Patients with shoulder impingement can concurrently develop cervical radiculopathy,


emphasizing the importance of a careful neurologic examination in patients with shoulder
complaints [26,27]. Both conditions should be treated [28].

CLINICAL PRESENTATION AND EXAMINATION

Clinical presentation — Symptoms of shoulder impingement syndrome (SIS) are similar to


those of rotator cuff (RC) tendinopathy. Patients complain of pain with overhead activity. The
pain may localize to the deltoid area or lateral arm and often occurs at night or when lying on
the affected shoulder. (See "Rotator cuff tendinopathy".)

Throwing athletes complain of shoulder stiffness and a difficult or prolonged warm-up period.
Pain occurs during the late cocking phase or the early acceleration phase of throwing.
Initially, the athlete may not be able to localize the pain, but with time may develop
discomfort at the posterior shoulder [9]. Serving athletes (eg, tennis and volleyball players)
may complain of pain at follow-through or terminal wrist snap before impingement becomes
severe. (See 'Throwing athletes' above.)

Physical examination — Several structures may be involved in SIS, including the


subacromial bursa, rotator cuff, biceps tendon, and labrum. Therefore, a number of shoulder
examination techniques are used to ensure adequate sensitivity for detecting injury to
susceptible structures. The overall approach to examination closely resembles that used to
detect rotator cuff tendinopathy, and is discussed separately. (See "Rotator cuff
tendinopathy".)

The Neer and Hawkins-Kennedy maneuvers are sensitive for SIS impingement (picture
1 and picture 2).
Performance of the shoulder examination, including special tests for impingement, is
reviewed elsewhere (see "Physical examination of the shoulder", section on 'Special tests
for shoulder impingement'). Examination for SIS includes the following:

●Complete neck examination


●Inspection for atrophy or disfigurement
●Evaluation of range of motion (including painful arc testing and a comparison of
passive versus active motion)
●Rotator cuff strength testing (including drop arm test and external rotation strength
testing)
●Specialty testing (including the Neer and Hawkins-Kennedy tests)
●Bedside musculoskeletal ultrasound (MSK US), if the technology is available and the
examiner proficient

Patients with SIS can manifest the following findings:

●Neck exam is within normal limits


●Tenderness present in the subacromial space or posterior shoulder
●Glenohumeral range of motion may be limited by pain (eg, positive painful arc)
●Reproduction of pain with specialty testing (eg, Neer, Hawkins-Kennedy, Yocum's)
●Atrophy of posterior shoulder musculature may be apparent with long-standing
impingement
●Shoulder strength is normal, except in some cases of long-standing impingement

In the throwing athlete, findings of SIS may include the following [9]:

●Asymmetric muscle development


●Tenderness over the region of the posterior rotator cuff and capsule
●Increase in external rotation and symmetrical decrease in internal rotation compared
with the unaffected (nondominant) shoulder (ie, glenohumeral internal rotation
deficiency)
●Possible increased laxity of the glenohumeral joint (anterior translation)
●Positive posterior impingement sign (see "Throwing injuries of the upper extremity:
Clinical presentation and diagnostic approach")

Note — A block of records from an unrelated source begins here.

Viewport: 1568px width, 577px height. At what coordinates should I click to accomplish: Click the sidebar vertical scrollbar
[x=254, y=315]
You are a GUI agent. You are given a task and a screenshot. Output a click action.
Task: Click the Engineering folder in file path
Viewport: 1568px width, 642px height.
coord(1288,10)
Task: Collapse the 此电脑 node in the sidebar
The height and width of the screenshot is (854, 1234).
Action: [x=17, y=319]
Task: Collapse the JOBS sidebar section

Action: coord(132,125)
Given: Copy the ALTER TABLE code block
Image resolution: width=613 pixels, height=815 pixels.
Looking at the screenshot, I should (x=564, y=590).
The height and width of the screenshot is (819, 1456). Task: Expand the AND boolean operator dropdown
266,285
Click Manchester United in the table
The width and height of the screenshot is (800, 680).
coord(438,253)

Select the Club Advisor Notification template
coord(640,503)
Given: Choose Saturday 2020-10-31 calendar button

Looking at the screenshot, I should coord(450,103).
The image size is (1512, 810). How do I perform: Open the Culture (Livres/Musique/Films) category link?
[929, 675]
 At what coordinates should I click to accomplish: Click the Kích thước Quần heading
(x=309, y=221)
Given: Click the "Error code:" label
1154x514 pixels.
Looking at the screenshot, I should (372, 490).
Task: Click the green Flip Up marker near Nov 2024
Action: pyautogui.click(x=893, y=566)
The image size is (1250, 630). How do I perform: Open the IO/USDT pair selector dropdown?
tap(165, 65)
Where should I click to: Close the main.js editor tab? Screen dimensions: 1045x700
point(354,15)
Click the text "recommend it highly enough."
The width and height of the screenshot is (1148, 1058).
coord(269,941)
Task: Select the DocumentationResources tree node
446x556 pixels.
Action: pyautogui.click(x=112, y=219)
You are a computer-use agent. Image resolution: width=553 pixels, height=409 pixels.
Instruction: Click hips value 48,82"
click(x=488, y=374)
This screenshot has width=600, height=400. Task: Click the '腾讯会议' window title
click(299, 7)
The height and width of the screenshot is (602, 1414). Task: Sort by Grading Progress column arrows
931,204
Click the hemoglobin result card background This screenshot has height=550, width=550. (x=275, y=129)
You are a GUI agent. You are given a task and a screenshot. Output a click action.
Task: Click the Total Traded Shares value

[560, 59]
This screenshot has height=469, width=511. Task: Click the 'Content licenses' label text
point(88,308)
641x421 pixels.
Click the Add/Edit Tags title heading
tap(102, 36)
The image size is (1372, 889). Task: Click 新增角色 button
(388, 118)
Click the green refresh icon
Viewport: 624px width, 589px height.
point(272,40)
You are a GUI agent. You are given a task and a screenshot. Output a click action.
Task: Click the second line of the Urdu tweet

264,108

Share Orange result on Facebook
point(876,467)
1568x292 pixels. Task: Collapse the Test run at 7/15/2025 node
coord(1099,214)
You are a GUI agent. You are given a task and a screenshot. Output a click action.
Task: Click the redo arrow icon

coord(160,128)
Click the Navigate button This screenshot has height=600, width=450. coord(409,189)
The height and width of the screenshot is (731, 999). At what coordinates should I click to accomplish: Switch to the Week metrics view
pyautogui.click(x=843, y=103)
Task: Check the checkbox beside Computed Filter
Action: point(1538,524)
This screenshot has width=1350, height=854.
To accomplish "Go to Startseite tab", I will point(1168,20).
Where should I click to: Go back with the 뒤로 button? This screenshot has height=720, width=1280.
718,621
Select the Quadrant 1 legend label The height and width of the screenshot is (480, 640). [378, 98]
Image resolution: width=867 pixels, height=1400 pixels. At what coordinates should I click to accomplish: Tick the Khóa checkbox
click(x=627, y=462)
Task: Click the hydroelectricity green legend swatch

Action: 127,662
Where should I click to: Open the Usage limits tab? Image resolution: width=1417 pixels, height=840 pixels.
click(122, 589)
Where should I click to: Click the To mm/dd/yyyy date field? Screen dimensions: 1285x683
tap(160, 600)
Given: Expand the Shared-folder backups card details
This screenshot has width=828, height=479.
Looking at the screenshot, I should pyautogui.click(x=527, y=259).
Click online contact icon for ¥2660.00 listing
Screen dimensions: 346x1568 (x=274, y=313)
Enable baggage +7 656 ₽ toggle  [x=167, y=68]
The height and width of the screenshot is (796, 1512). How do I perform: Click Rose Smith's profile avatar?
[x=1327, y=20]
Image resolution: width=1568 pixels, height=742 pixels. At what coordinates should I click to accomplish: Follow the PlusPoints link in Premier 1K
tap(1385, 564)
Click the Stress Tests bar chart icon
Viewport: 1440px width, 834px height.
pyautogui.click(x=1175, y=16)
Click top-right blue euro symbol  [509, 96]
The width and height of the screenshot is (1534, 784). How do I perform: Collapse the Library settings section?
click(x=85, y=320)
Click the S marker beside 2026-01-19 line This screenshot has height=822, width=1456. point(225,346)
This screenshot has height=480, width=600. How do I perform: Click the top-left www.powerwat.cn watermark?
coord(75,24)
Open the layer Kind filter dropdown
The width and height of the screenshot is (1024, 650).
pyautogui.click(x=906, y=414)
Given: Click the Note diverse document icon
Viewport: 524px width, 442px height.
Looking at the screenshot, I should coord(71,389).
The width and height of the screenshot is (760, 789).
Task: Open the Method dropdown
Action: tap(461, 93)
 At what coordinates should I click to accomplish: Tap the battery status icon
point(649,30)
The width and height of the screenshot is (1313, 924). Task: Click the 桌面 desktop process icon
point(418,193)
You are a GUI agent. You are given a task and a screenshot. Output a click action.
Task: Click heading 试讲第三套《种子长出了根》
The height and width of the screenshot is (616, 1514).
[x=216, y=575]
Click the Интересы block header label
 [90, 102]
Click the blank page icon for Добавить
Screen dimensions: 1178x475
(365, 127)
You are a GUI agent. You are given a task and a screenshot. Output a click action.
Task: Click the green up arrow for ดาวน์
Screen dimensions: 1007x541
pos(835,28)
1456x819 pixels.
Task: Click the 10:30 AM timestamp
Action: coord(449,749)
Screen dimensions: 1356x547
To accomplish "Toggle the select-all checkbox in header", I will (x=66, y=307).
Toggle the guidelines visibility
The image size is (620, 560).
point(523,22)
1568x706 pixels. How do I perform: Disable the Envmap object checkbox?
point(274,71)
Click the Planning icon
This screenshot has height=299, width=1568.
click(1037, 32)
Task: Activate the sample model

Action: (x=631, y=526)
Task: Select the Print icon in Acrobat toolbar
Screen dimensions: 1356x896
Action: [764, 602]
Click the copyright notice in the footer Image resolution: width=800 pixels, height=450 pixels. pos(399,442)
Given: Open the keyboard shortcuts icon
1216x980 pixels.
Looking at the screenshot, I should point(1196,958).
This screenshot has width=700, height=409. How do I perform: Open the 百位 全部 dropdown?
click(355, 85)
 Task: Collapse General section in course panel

To perform the posterior impingement test, place the patient's shoulder in 90 degrees of
abduction, 110 degrees of extension, and maximal external rotation. The test is performed
with the patient supine and is positive if it recreates the athlete's shoulder pain (picture 3).

RADIOGRAPHIC FINDINGS

Plain radiographs — In general, radiographs are unnecessary for the initial evaluation of
shoulder impingement, and we do not routinely obtain them unless symptoms and function
fail to improve with physical therapy.

Plain radiographs may be useful in the following clinical situations:


●No improvement with conservative therapy
●Evaluation of acromion morphology (see 'Pathophysiology' above)
●Evaluation of the acromioclavicular joint (see 'Pathophysiology' above)
●Evaluation of distance between acromion and humeral head (see "Presentation and
diagnosis of rotator cuff tears", section on 'Plain radiographs')
●Evaluation for tendon calcification
●Anatomical evaluation prior to subacromial or glenohumeral joint injection (not
essential prior to injection)

Musculoskeletal ultrasound — Musculoskeletal ultrasound (MSK US) is an accurate tool


for the evaluation of superficial tendon and muscle lesions, as well as bursitis, of the
shoulder, and enables dynamic examination at the bedside. With experienced users,
dynamic MSK US can often show the site of impingement and tendons involved. Its role in
the evaluation of the rotator cuff is discussed in detail elsewhere. (See "Rotator cuff
tendinopathy" and "Musculoskeletal ultrasound of the shoulder".)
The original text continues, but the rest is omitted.